Is the star fund manager dead?

Penny Pryor

Penny Pryor speaks to Chris Cuffe, Patrick Farrell and Peter Sumner about the role of 'stars' in a post-GFC industry...

Not so long ago, the "star fund manager" was alive and well. He, or occasionally she, was the darling stock picker that institutions would push forward as their brand at every opportunity - until they left the business of course.

Even the offer of equity couldn't keep them in the fold forever. And with their departure, so too went millions, and in some cases billions, of funds under management.

In a post-GFC environment, big investment houses, many of them now owned by banks, have become much more risk adverse and less willing to focus on one individual. The team, rather than the individual, is promoted and marketed. Does personality even matter anymore?

"I've always thought the best fund managers are the ones with quite unusual personalities." Chris Cuffe

Patrick Farrell is head of Advance Asset Management and chief investment officer of BT Financial Group. He looks after manager selection for their fund-of-fund products.

"I think the business risk associated with an individual is far too high for businesses these days," he says.

At Advance they look at a gamut of factors when doing due diligence on fund managers. Of course decision-making processes and risk management systems are crucial.

"We do spend a lot of time looking at governance," Farrell says.

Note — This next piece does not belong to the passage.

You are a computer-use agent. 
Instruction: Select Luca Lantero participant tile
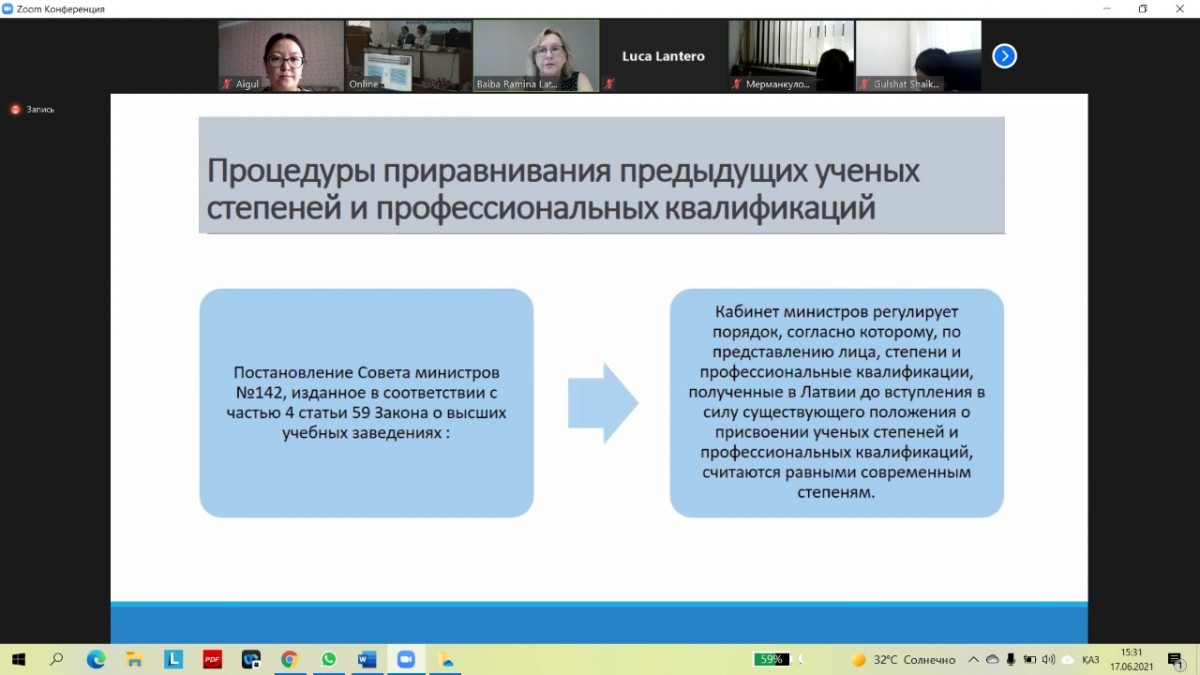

"We look at overall team dynamics to try to ascertain how the decision gets made and how is it implemented into the portfolio."

He suggests that perhaps retail investors, rather than institutional, gravitate towards a name, something they definitely did in the 1990s and early 2000s.

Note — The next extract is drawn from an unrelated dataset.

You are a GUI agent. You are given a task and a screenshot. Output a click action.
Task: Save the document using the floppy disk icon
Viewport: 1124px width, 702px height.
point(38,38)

But he is prepared to move money if a fund manager moves shop, and they can't see sufficient experience left in the remaining team.

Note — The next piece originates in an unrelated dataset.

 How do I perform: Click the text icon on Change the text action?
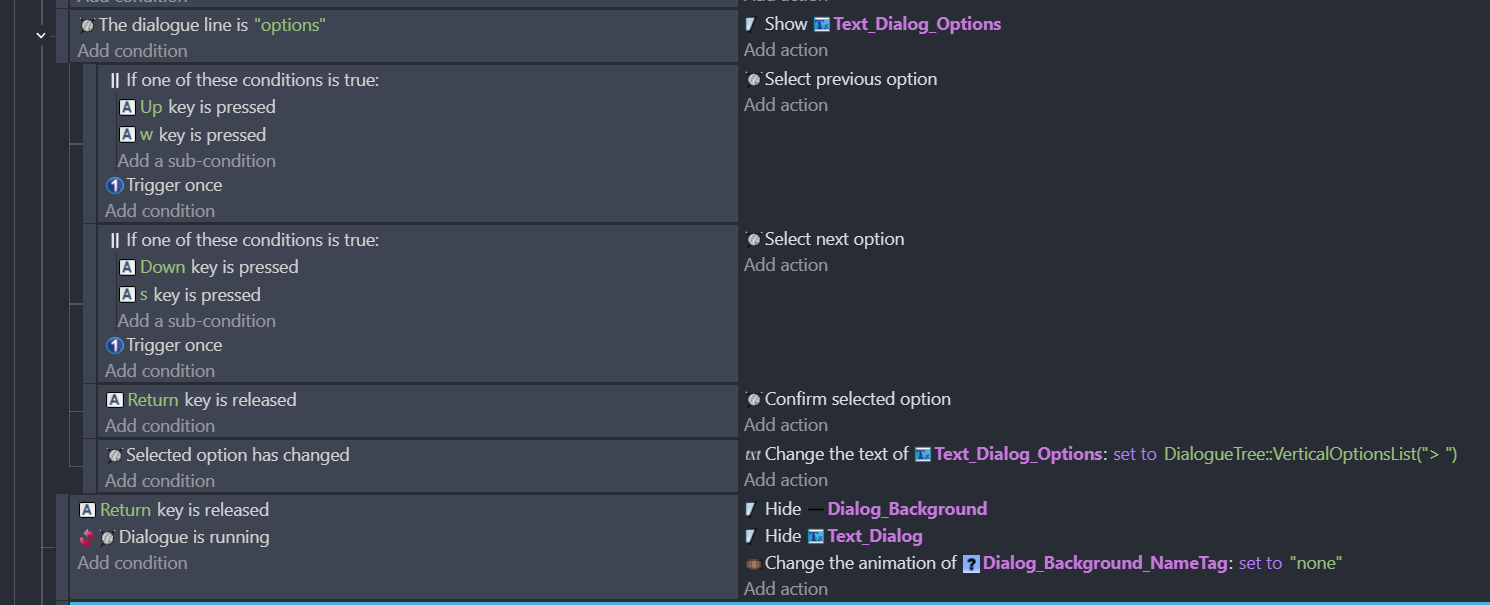point(753,454)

The problem is, according to Farrell, that fund management companies that do have a lot of systems and processes in place, often don't achieve better than average returns.

"What we're trying to do, is avoid this turnover of money simply because someone doesn't exist anymore." Peter Sumner

Chris Cuffe, former chief executive officer of Colonial First State and now founding director of Third Link Investment Managers, backs this up. All of Third Link's management fees, net of expenses incurred are donated to the non-profit sector.

Cuffe says that good fund managers tend to have a slightly "mad scientist" reputation.

"I've always thought the best fund managers are the ones with quite unusual personalities," he says.

"They would have outlier personalities."

During the 1980s and 1990s the big companies would breed the stars, who then went and started up their own boutiques.

"In those early days they were able to becomes stars because we went through a 20 to 30 year strong growth market and all these people looked like gurus and I think the funds did promote their rock stars," he says.

Peter Sumner, MLC head of Australian shares research is also involved in his company's manager selection process. He says the initial investor or manager who started the process is an important factor they consider in their due dilligence, but so too are the dynamics around how that philosophy is shared within the firm.

"Obviously we don't wish to engage with fly-by-night institutions or people simply because they have a name per se. We would look for that philosophy to continue," he says.

He also points out that nobody, including institutional investors like him, and perhaps even the star fund managers themselves, wants to be moving large sums of money between investment houses on a regular basis because of the potential tax consequences.

"What we're trying to do, is avoid this turnover of money simply because someone doesn't exist anymore," he says.

"That would force an investor to keep shifting their money constantly...so every time they shift out of one fund into another, they would actually have tax consequences."

Although fading, the star manager has not quite disappeared yet, which may not necessarily be a bad thing if it is the "outliers" that make investors money.

But as Cuffe points out, the next decade is going to be fascinating.

"You'll see most of these stars will be retiring and it will be interesting to see what they do," he says.

The larger groups have not been able to, nor wanted to, incubate these gurus like they did in the 1980s and 1990s, and their legacy as superstars may be quickly forgotten if they can't work out succession plans for their businesses.